O Supremo Tribunal Federal arquivou, nesta semana, a queixa-crime (INQ 1660) movida pela Associação Nacional dos Delegados de Polícia Federal contra o advogado-geral da União, Gilmar Ferreira Mendes.

Em outro processo, um juiz federal decidiu processar Gilmar Mendes por difamação. O advogado-geral teria chamado o juiz de “debochado” por ter citado o presidente da República por edital, em vez de citá-lo pessoalmente.

Ainda nesta semana, o Conselho Federal da OAB anunciou que vai julgar o advogado da União por transgressões às regras da advocacia. A punição pode chegar à cassação do direito de advogar de Gilmar Mendes, o que poderia implicar a perda de seu emprego atual no governo.

Hostilizado pelas entidades da magistratura, por expressões desabridas como a de que o Judiciário é autista ou que se converteu em um manicômio; eleito inimigo também da Associação Nacional dos Procuradores da República (categoria que ele integra); o encrenqueiro é criticado também por outros advogados da União, por centralizar no Palácio do Planalto o controle dos processos em que o governo tem interesse.

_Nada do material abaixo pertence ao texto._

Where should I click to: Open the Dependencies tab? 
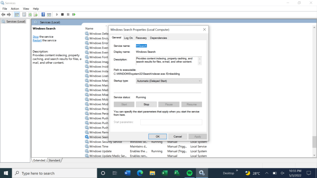[x=158, y=38]
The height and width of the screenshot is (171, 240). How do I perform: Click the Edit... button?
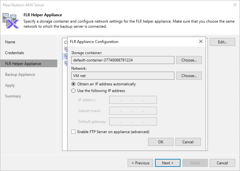tap(222, 42)
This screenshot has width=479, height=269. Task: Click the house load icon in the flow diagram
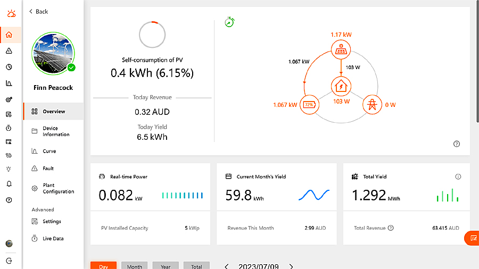(341, 86)
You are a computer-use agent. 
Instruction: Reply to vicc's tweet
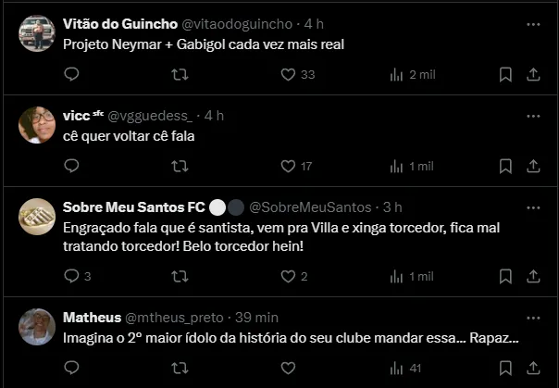click(x=72, y=166)
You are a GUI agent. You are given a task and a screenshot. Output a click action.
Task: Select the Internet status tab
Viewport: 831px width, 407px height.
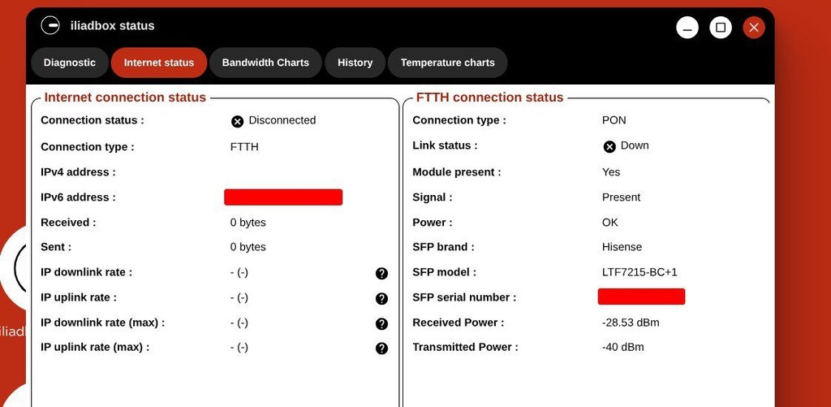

No meio do caminho, Gilmar coleciona embates ruidosos com nomes famosos da advocacia, como Fábio Konder Comparato e Sérgio Bermudes.

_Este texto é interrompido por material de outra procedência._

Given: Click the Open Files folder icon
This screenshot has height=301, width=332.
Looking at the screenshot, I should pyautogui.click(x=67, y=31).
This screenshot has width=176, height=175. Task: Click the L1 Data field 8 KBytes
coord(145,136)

Também nos últimos dias, o advogado da União foi pivô de outras notícias. Na quarta-feira (8/9), ele capitaneou uma reversão no entendimento de que companhias aéreas devem ser indenizadas por alegados prejuízos no transcorrer dos últimos planos econômicos. A Justiça Federal negou à Vasp um reembolso de cerca de R$ 3 bilhões, o que deve influir em pedidos idênticos feitos pela Varig, pela TAM e pela Rio-Sul.

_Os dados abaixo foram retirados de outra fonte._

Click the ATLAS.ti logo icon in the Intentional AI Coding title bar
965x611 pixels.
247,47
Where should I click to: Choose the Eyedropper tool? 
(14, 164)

Em outro caso clamoroso, Gilmar conseguiu baixar a correção das contas vinculadas do FGTS de cerca de 120%, como decidira o STJ, para pouco mais de 60%, como determinou o STF. A correção também é pedida com base nos expurgos feitos pelos planos econômicos.

Outras vitórias a contabilizar: a União poderá, finalmente, vender o Banespa e, entre outros casos, o governo levou a melhor também no ajuste do fator previdenciário.

Em camarote privilegiado e confortável, a revista Consultor Jurídico acompanha com interesse os passos desse funcionário público de 45 anos, nascido no Mato Grosso, que dá aula de Direito Constitucional na Universidade de Brasília e concluiu doutorado na Alemanha.

Amigos de Gilmar Mendes o aconselham a conter-se. Dizem que não vale a pena empenhar-se tanto por um governo e por um presidente que não costuma reconhecer sacrifícios de seus servidores.

Ele nega que seu empenho se explique por um incontrolável desejo de ocupar uma vaga no Supremo Tribunal Federal, onde se teme bastante a sua chegada.

Mas afinal, o que faz Gilmar Mendes para provocar tantas sensações? Não há qualquer acusação em relação à sua honra. Tecnicamente, seu apuro é inquestionável. Em relação às insuportáveis Medidas Provisórias que o Legislativo e o STF aceitam, estas são assinadas pelo presidente da República.

Quanto ao advogado ir a tribunais defender as causas que patrocina, isso não é abuso algum. É obrigação. Se as causas são ilegítimas ou injustas, isso não vem ao caso. Os advogados do ex-juiz Nicolau dos Santos Neto e do jornalista Antônio Pimenta Neves podem fazer o mesmo. O advogado que defende o Erário também pode.

O imperdoável em Gilmar Mendes é que ele expõe suas convicções em um cenário onde o politicamente correto parece ser colocar o interesse individual acima do interesse coletivo. Ainda que se admita que, no país, utilize-se o santo nome do interesse público em vão, o advogado da União faz aquilo para o que é pago: defende a União.